Öğleden sonra ilk oturumu Çevre ve Şehircilik Bakanlığı altında faaliyet gösteren Çevre Yönetimi Genel Müdürlüğü'nden Genel Müdür Recep Şahin açtı. Şahin, sunumunda kısaca Türkiye'nin iklim müzakerelerindeki konumuna değinip İklim Değişikliği Ulusal Eylem Planı'nın (İDEP) bir özetini yaptı. Planda hiçbir sayısal sera gazı indirim hedefi olmaması, planın en çok eleştirilen taraflarından biriydi.Tüdef Haziran 2011'de  "Çevre Bakanlığı İklimi Öldürmesin" başlıklı bir raporla İDEP'e yönelik eleştirilerini kamuoyu ile paylaşmıştı. Sunumda yenilenebilir enerjilerin %30 oranında arttırılması mı yoksa %30'a mı çıkarılması konusunda bir karşıklık vardı. Günün sonunda Enerji Bakanlığı'ndan bir yetkili bunu birincil enerjide değil de elektrik üretiminde yenilenebilir enerji payının %30 olacağını belirtti ve salondan gelen sorular üzerine bu oranın büyük bölümünün HES'lerden geleceğini söyledi. Son oturumda da TEMA Vkfı Genel Müdürü Serdar Sarıgül, HES'lerin artık yenilenebilir enerji kategorisinde değerlendirmemek gerekitğini çünkü bu enerjinin yarattığı tahribatın büyük olduğunu belirtti. Genel Müdür Şahin'in konuşmasında dikkatimi çeken bir noktada da kentsel dönüşümün enerji verimliliği anlamında fırsatlar sunabileceği, yanılmıyorsam konutlarda %50 enerji tasarrufu sağlanabileceğini belirtti. Kanımca Türkiye'nin önümüzdeki 10 yılına damga vuracak ve oldukça sorunlu hayata geçebilecek kentsel dönüşümü bu perspektifle kabul edilebilir kılmak mümkün olur mu göreceğiz.
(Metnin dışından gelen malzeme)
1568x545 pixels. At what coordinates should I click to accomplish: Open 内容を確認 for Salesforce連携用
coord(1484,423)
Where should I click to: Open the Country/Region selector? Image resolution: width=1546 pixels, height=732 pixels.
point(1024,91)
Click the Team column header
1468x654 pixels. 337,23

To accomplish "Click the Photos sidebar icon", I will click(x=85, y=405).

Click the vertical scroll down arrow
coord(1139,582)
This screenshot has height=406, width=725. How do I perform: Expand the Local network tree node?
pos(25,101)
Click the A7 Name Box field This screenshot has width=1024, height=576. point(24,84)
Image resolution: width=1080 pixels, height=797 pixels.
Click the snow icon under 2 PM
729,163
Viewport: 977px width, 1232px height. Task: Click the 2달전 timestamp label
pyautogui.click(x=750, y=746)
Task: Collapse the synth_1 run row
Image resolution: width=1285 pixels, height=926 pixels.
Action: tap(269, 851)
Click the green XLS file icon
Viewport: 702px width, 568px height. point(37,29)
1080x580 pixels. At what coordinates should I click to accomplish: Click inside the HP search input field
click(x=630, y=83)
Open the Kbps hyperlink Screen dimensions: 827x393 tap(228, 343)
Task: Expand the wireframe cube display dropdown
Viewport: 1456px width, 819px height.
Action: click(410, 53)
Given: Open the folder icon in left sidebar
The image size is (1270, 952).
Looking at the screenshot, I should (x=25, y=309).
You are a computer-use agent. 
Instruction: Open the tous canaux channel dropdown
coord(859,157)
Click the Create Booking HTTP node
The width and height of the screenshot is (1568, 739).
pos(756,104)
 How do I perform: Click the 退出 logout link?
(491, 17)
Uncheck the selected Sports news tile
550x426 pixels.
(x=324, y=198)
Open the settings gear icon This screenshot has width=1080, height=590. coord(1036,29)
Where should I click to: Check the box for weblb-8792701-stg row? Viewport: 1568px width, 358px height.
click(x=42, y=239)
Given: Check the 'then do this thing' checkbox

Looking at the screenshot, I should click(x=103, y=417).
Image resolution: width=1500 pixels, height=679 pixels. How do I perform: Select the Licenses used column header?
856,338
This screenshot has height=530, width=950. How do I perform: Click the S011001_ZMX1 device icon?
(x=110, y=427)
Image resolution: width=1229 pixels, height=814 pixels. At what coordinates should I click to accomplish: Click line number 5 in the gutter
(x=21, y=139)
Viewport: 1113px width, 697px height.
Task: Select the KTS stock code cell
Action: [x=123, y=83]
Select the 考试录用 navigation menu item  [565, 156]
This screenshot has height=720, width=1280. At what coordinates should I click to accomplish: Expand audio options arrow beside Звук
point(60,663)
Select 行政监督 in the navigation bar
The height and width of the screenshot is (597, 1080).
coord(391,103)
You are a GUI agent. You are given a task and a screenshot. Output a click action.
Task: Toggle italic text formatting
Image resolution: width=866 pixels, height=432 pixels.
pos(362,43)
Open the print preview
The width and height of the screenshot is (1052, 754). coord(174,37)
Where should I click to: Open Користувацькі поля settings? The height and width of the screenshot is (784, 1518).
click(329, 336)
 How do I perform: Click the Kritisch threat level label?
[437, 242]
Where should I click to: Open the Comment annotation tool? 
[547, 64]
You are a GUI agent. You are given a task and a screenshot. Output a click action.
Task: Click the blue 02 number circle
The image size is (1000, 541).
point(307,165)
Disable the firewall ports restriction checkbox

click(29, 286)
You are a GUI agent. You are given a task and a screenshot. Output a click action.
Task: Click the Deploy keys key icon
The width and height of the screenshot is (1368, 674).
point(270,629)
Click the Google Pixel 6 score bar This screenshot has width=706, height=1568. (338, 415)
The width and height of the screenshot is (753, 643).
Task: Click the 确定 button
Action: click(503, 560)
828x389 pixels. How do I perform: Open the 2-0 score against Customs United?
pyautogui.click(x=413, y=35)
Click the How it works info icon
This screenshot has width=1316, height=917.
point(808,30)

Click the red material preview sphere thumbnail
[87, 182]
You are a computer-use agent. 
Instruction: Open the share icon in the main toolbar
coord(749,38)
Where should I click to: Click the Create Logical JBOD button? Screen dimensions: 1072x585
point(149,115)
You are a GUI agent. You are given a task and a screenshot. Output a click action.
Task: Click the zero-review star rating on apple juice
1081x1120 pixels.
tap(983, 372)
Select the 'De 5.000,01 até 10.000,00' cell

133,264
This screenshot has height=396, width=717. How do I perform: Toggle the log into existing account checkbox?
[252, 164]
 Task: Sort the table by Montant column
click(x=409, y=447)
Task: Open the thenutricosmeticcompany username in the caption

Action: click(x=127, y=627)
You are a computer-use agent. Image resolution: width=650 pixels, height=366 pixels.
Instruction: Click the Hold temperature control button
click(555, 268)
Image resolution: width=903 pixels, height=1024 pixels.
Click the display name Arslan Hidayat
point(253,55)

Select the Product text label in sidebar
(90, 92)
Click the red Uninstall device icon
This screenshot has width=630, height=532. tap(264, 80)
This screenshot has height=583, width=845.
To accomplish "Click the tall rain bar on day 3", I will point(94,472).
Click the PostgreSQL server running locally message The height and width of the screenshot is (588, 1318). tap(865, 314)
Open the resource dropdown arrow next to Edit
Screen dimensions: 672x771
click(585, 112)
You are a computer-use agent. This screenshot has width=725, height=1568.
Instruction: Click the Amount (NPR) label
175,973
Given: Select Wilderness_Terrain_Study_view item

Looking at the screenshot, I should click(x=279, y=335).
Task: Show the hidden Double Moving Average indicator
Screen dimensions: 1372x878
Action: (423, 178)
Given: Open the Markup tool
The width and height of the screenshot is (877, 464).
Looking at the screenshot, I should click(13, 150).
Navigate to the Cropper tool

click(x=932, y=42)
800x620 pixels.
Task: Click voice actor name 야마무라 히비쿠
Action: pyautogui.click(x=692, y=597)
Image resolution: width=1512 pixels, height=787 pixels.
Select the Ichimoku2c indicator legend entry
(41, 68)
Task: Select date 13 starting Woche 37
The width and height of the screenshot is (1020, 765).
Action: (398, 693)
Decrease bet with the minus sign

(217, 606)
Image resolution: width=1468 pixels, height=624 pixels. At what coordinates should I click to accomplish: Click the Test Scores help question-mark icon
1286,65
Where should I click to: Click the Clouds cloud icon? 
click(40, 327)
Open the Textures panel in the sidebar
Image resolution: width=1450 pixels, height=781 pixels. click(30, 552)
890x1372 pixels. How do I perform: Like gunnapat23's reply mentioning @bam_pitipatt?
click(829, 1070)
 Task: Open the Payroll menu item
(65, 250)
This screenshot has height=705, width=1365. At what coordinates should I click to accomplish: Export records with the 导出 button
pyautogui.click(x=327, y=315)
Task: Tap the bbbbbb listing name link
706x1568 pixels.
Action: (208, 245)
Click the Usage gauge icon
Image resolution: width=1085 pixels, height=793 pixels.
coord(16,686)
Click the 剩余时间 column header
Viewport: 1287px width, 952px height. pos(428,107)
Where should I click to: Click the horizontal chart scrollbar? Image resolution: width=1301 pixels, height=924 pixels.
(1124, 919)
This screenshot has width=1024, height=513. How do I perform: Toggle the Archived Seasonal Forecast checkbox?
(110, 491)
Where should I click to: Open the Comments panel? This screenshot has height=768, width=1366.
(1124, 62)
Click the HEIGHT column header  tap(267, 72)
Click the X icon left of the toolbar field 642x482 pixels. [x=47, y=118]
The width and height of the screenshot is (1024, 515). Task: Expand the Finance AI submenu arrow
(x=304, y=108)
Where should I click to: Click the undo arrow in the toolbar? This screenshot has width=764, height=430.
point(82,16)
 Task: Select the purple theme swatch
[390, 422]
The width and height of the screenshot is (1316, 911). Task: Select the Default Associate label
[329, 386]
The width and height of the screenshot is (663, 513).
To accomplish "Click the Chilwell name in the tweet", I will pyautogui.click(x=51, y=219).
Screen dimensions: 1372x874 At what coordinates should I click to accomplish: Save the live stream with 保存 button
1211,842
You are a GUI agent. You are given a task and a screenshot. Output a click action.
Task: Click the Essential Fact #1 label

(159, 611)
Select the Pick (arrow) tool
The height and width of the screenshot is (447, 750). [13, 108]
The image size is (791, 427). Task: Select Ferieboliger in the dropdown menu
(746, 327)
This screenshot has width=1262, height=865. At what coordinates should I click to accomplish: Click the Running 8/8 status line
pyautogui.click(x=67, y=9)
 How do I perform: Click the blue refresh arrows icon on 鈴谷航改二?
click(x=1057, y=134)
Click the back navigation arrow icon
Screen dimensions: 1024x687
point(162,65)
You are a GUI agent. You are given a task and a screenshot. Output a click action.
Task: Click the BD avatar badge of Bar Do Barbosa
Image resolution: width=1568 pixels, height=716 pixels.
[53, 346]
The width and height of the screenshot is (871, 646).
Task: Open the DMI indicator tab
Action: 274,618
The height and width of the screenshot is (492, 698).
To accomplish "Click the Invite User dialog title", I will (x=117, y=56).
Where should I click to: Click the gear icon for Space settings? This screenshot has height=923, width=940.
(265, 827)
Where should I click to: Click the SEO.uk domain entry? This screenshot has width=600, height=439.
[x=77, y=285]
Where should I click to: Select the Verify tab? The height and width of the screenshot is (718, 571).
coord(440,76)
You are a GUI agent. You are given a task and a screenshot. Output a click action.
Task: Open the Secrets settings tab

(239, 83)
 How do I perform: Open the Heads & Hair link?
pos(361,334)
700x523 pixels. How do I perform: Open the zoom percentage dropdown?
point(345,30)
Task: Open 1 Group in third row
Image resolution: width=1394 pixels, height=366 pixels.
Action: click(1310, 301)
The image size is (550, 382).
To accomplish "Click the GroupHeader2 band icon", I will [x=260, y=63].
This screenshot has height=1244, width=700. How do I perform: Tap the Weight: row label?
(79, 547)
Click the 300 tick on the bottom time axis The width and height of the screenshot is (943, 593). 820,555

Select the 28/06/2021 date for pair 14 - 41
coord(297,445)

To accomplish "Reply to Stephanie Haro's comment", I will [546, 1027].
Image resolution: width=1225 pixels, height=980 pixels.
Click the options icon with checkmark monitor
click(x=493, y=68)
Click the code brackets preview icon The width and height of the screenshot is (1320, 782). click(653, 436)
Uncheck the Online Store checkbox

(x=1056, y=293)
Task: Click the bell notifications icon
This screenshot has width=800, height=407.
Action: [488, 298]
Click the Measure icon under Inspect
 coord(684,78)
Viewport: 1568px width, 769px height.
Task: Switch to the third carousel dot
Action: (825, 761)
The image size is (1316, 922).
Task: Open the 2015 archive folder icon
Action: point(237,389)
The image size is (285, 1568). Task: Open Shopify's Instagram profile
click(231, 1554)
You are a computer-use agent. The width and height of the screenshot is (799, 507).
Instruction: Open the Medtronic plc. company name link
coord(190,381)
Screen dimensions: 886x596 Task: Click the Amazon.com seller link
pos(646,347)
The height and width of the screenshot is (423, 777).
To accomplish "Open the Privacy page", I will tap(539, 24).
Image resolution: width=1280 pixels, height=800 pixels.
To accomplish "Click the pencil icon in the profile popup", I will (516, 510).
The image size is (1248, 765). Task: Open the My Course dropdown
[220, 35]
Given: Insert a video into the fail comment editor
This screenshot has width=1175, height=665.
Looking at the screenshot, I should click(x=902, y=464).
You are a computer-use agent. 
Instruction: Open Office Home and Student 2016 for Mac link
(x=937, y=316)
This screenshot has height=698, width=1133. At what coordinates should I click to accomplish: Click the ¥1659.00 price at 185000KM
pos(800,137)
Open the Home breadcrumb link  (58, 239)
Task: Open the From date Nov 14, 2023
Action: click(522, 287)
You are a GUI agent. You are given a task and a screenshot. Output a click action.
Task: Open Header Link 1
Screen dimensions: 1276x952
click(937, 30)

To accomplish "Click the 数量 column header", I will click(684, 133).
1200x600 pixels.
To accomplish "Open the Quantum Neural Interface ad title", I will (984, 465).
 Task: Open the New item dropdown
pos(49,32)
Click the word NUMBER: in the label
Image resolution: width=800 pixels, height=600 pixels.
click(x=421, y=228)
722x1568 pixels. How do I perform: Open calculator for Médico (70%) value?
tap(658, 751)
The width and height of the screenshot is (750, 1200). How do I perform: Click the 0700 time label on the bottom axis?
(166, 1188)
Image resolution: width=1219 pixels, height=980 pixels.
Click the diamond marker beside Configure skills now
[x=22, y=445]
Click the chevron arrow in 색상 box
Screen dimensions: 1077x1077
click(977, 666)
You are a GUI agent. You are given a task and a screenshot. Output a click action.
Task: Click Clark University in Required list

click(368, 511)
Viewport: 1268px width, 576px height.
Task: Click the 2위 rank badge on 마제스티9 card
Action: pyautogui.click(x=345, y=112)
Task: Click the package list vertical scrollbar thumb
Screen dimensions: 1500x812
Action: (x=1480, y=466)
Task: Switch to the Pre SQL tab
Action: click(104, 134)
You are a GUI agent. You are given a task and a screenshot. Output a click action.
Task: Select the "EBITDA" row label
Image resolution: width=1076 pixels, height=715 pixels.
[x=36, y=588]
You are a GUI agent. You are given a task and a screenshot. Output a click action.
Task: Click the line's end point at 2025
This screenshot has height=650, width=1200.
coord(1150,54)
Oturumun ikinci panelisti Avrupa Komisyonu İklim Eylemi Bölüm Direktörü Laurence Graff Avrupa Birliği'nde Emisyon Ticareti sistemini anlattı. Emisyon ticareti sisteminin AB emisyonlarının %50'sini kapsadığını ama her sektörde aynı şekilde etkili olamadığını söyledi.  Emisyon ticareti sistemi sayesinde 2010'da 2005'e göre emisyon izinlerinde %8'lik bir azaltım olduğu ama resesyonun da bunda etkili olduğunu belirtti. AB'nin Türkiye ile karşılıklı, bölgesel ve uluslararası düzeylerde işbirliği yapabileceğini ifade ederek sözlerini tamamladı.Ardında sözü Çevre ve Şehircilik Bakanlığı İklim Değişikliği Dairesi Başkanlığı Şube Müdürü Mehrali Ecer aldı. Ecer, özetle Türkiye'nin karbon piyasalarında deneyiminin sınırlı ama beklentisinin büyük olduğunu söyledi. Türkiye'de ilk kez 2005 yılında gönüllü piyasalarda karbon ticareti projesi gerçekleştiğini 2010'da da Karbon Kayıt Sistemi'nin başlatıldığını ifade etti. Türkiye'de yapılan 178 projeden 103'ünün HES'ler üzerinden yapılması HES karşıtlarının HES'lerin sadece enerji için değil karbon ticareti için de yapıldığını savunmalarını doğrular nitelikteydi. Ecer, sera gazı emisyonlarının takibi hakkında taslak bir yönetmelik hazırlandığını, 2500 tesisin sera gazı izleme ve raporlama sistemine tabi tutulacağını anlattı. 2019'a kadar AB ile mevzuat uyumunun tamamlanacağı, uygulama ise ancak üyelik ile başlanacağını ifade etti. Son panelist İş Dünyası ve Sürdürülebilir Kalkınma Derneği genel sekreteri Engin Güvenç'ti. Özel sektörü iklim değişikliğe ile mücadeleye ortak etmek için yeni yatırım ve istihdam alanları ve teşvikler tanımlanması gerektiğine değinen Güvenç, enerji ve atık sektöründeki şirketlerin iklim alanında öncülük yaptıklarını ama diğer sektörlerin de buna dahil edilmesi gerektiğini söyledi. Özel sektör enerji verimliliği, karbon piyasaları gibi fırsatları gördüğü ölçüde yeşil ekonomiyi benimsiyor. Şirketlerin yeni kar alanları görmedikçe iklim politikalarına katılmayacakları aşikar.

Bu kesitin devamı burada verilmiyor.